***** PAGE *****

The Misunderstanding is an inverted take on the parable of the prodigal son. In Luke’s Gospel, Jesus tells a parable involving a young man who leaves home rich and is greeted with joy on his return home poor. In The Misunderstanding, Jan returns home rich and is murdered by family members who fail to recognize him. Albert Camus’s play was met with a mixed response when first performed. Many failed to understand the nuances of the story. Luckily for you, we got you this article.
Overview of the Play

The Misunderstanding is a play in three acts with five characters. There is Jan and his wife, Maria, a couple in their thirties. Martha and her mother are both owners of the hotel where Jan and Maria spend the night. Finally, there is the Old Servant, a mysterious and mostly silent man in his seventies.
Jan and his wife, on one side, and Martha and her mother, on the other, are both keeping secrets. Neither Jan nor Maria knows that the two hoteliers have a sideline in murdering guests and stealing their money. What Martha and her mother do not know is that Jan is, in fact, Martha’s long-lost brother. What’s more, he is returning home having made his fortune, which he intends to share with his family.
The driving force behind the murders is Martha. She is desperate to escape the hotel she feels trapped in. It is situated in a dreary, landlocked area of Europe, and she yearns to escape to somewhere warm to relax and enjoy life by the sea.
This is, in fact, what her brother managed to do. Jan is returning with his wife from North Africa, where he moved to after leaving home years previously. Martha certainly has had a deprived life, living alone with her mother, save for the occasional business traveler stopping by to spend the night at the hotel. During the play, she reveals that despite being thirty, she has never even kissed a man.

***** RECORD LIST *****

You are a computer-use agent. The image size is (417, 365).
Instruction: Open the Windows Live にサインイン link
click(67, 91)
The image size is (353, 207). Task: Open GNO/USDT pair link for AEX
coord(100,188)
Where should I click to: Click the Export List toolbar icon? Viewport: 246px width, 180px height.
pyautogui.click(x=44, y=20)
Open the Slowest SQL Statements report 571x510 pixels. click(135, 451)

*****

TO BE DONE:
A – In the article about The Misunderstanding, rewrite the paragraph that begins "Jan and his wife, on one side" as a short bulleted list that keeps its main facts.
B – Using the article about The Misunderstanding, decide whether each statement agrees with it. Answer yes or no, and quote the words that decide it.
(i) The Old Servant is in his seventies.
(ii) Jan moved to South America after leaving home.
(iii) Martha is the one behind the murders.
The records have no connection to the article about The Misunderstanding.

SET OF ANSWERS:
A –
- Both pairs, Jan and Maria on one side and Martha and her mother on the other, are keeping secrets.
- Jan and Maria do not know that the two hoteliers murder guests and steal their money.
- Martha and her mother do not know that Jan is Martha's long-lost brother.
- Jan is returning home having made his fortune, which he intends to share with his family.

B –
(i) Yes: "a mysterious and mostly silent man in his seventies"
(ii) No: "Jan is returning with his wife from North Africa, where he moved to after leaving home years previously"
(iii) Yes: "The driving force behind the murders is Martha."